Kenneth W. Latimer, Jacob L. Yates, Miriam L. R. Meister, Alexander C. Huk, & Jonathan W. Pillow (2012, Society for Neuroscience Annual Meeting). Analyzing perceptual decision-making in area LIP with hidden Markov models. [abstract]
Neurons in macaque lateral intraparietal area (LIP) show activity coupled to both visual signals and motor output. This bridge between perception and action is thought to play an important role in perceptual decision-making processes (Shadlen & Newsome, 2001). The activity of LIP neurons, recorded during a motion direction discrimination task, show an average spike rate that ramps up or down in relation to the strength of the visual motion stimulus. This apparent spike-rate ramping has been postulated as evidence of integration of information and the formation of a decision of motion direction in LIP. Previous studies have proposed several specific descriptions of how the activity of LIP cells occurs during the course of a perceptual discrimination trial (Gold & Shadlen, 2007). However, statistical inference methods for fitting comparing models of LIP responses have not been applied to single-trial, spike-train data. Instead, model comparison has been performed on data averaged over many trials.
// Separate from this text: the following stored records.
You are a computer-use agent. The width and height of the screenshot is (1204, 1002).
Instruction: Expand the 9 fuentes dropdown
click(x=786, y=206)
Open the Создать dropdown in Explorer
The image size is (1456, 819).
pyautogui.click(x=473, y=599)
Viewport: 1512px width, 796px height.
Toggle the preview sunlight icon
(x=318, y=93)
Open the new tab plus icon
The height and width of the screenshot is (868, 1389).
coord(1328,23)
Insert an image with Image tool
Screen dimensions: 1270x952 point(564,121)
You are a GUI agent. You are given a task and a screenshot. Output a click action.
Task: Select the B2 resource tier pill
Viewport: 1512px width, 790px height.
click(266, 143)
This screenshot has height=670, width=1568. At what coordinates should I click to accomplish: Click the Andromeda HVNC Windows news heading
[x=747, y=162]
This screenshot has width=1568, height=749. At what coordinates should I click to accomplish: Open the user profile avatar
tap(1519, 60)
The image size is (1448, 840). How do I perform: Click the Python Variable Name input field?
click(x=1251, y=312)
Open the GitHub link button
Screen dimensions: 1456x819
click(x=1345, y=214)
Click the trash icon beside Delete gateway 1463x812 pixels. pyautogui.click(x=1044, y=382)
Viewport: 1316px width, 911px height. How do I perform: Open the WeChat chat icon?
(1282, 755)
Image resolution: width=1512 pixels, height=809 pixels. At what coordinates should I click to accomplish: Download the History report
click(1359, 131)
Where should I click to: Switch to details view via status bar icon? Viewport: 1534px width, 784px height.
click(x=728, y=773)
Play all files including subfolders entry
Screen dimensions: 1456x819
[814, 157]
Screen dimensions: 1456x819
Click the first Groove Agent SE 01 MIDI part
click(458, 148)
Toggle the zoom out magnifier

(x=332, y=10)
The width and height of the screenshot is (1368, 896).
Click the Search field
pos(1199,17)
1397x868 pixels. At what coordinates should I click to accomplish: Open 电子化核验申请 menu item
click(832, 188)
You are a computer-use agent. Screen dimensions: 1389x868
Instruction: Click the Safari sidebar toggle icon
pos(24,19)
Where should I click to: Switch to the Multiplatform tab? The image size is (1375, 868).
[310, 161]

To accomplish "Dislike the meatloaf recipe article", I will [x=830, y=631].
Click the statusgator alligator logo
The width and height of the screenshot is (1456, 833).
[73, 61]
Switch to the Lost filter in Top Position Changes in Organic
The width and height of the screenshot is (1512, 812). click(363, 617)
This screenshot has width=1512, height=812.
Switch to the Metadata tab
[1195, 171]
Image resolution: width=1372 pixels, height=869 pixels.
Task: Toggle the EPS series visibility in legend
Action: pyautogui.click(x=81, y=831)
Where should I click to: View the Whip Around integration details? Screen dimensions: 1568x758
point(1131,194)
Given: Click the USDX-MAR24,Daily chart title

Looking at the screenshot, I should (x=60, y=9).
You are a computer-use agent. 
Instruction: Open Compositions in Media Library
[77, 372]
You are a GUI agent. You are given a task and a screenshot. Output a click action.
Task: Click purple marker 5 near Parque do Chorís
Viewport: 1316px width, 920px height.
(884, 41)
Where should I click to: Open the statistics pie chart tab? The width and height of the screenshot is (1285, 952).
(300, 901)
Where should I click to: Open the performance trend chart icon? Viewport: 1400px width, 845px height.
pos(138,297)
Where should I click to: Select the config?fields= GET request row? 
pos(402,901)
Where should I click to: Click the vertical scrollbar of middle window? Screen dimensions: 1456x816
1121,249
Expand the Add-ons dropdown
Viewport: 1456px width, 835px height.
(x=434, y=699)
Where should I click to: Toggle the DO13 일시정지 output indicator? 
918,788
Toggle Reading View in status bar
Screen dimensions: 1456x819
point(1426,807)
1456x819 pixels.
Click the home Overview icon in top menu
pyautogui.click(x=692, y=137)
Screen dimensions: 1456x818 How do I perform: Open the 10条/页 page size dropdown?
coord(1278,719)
Averaging activity over hundreds of trials could obscure how neural representations evolve during single trials. As a result, there is a lack of appropriate, well-defined statistical tools for comparing observed spike-train data to hypotheses of LIP’s involvement in decision-making. We formulated two simple models of LIP spiking responses during a decision-making task as hidden Markov models: a drift-diffusion model and a discrete-switch decision model. Using this formulation, we fit the models directly to a set of spike trains instead of data averaged over many trials. Model parameters were fit using maximum likelihood and Markov chain Monte Carlo methods. The model fits allowed us to apply a variety of model comparison metrics including Bayes factors and Bayesian information criterion. We analyzed simulated data to assess how our method can discriminate between models given a realistic amount of data. This established an estimate of what can be inferred about hypotheses of encoding in LIPfrom single-unit recordings. We then applied our techniques to actual recordings. We contrasted our findings with the trial-averaged statistical methods used in previous studies. Our methods establish that models of single-trial LIP responses can be defined and tested rigorously within a Bayesian inference framework.